The president of a union representing the administrative law judges who adjudicate disability claims has accused the Social Security Administration of bargaining in bad faith. The accusation follows news that federal mediators declared the agency and union to be at impasse in negotiations over a new collective bargaining agreement.
Association of Administrative Law Judges President Melissa McIntosh said her union has filed an internal grievance with the agency over its negotiating practices as they discuss a new contract. She said she believes management is focused on standardizing contracts with disparate bargaining units, rather than on improving efficiency for taxpayers.

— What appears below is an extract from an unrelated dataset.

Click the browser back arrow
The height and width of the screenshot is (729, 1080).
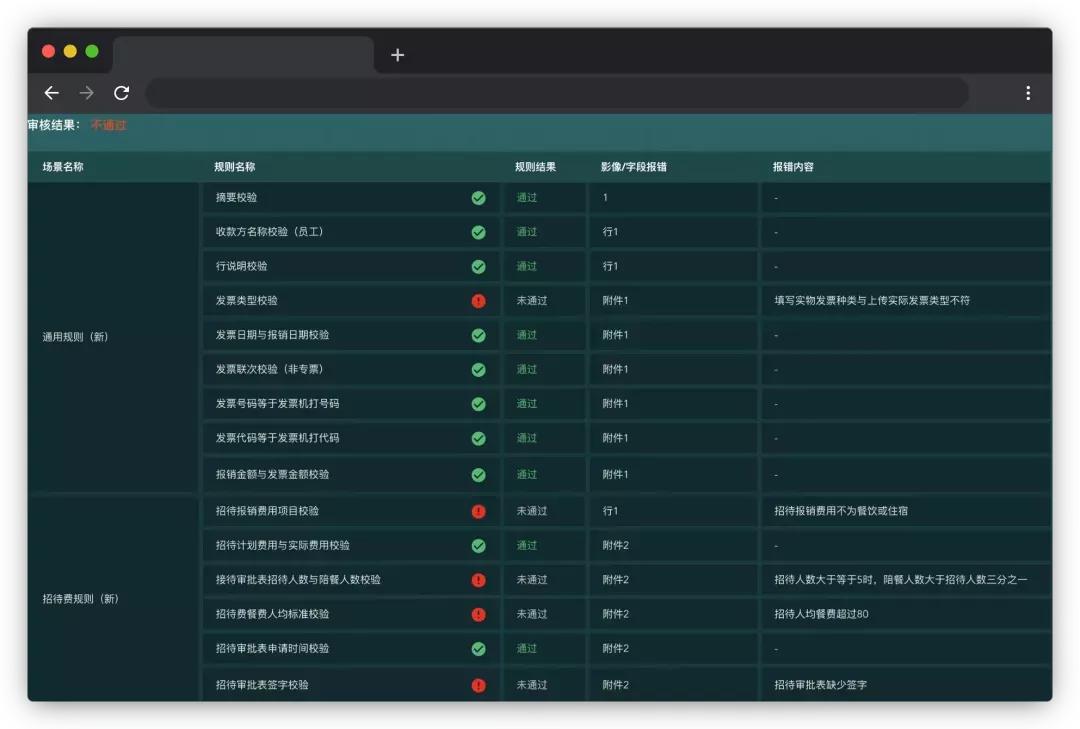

“I think what’s most obvious would be their aggressive posture in mandating contracts that are the same for all bargaining units at SSA,” McIntosh said. “You have a bargaining unit that’s made exclusively of judges, and then there’s [the American Federation of Government Employees], which is a bargaining unit of 45,000 employees with diverse positions, and then there’s a [National Treasury Employees Union] bargaining unit. It’s not bargaining in good faith to say, all three times, that we want the contracts to look the same.”
AALJ and Social Security have been negotiating provisions of a new collective bargaining agreement since March, culminating in two weeks of mediation by the Federal Mediation and Conciliation Service last month. At the end of those two weeks, FMCS Commissioner Randall Mayhew declared the parties to be at an impasse.
The agency’s “last best offer” to the union, which was reviewed by Government Executive, includes several proposals that have become standard in the Trump administration, including shifting telework policies to be entirely at the discretion of the agency and a drastic reduction in the amount of official time the union can use. In this case, SSA proposed a 90% cut to official time, from an annual bank of 22,000 hours in the current contract to only 2,000 hours.
“We simply cannot function as a union and meet our statutory requirements [to represent employees] on only 2,000 hours,” McIntosh said. “And they’ve done the same thing to try to aggressively eliminate official time for AFGE and NTEU.”
Equally troubling to the administrative law judges are proposals throughout the contract to remove references to the Administrative Procedures Act and an article affirming the “judicial function” of ALJs at the agency. The judicial function article lays out several key duties of administrative law judges, including the power to call for expert witnesses and ensure due process rights of claimants.
“That’s so critical to us, because the Administrative Procedures Act ensures the due process rights of claimants that come before us, and ensures our judicial independence,” McIntosh said. “[We] can only speculate [on the removal of the judicial function article], but they have repeatedly attempted to give our hearings to non-ALJs at the appeals council. So our concern is that they would ultimately like to have non-ALJs hear these cases, which would be easier if the judicial function article was removed.”
The Social Security Administration declined to comment, citing ongoing negotiations.
Although McIntosh said she expects that management will request the intervention of the Federal Service Impasses Panel, she hopes that newly installed SSA Commissioner Andrew Saul will put a pause on further negotiations, at least until the agency can introduce a new organization structure to the administrative law judge corps. The recent Lucia v. Securities and Exchange Commission Supreme Court decision labels ALJs to be “inferior officers,” and to comply with the Constitution, they now must report to a Senate confirmed presidential appointee.
“We have a new commissioner, and I’ve reached out and we’d like to reboot the relationship and have a better relationship with the agency,” McIntosh said. “We’re committed public servants. We’ve increased our productivity since fiscal 2017 by about 20%, and we’ve lost around 40,000 hours of leave every year over the last three years trying to meet production standards. We’re committed and trying very hard, and we think we’ve got to turn this around.”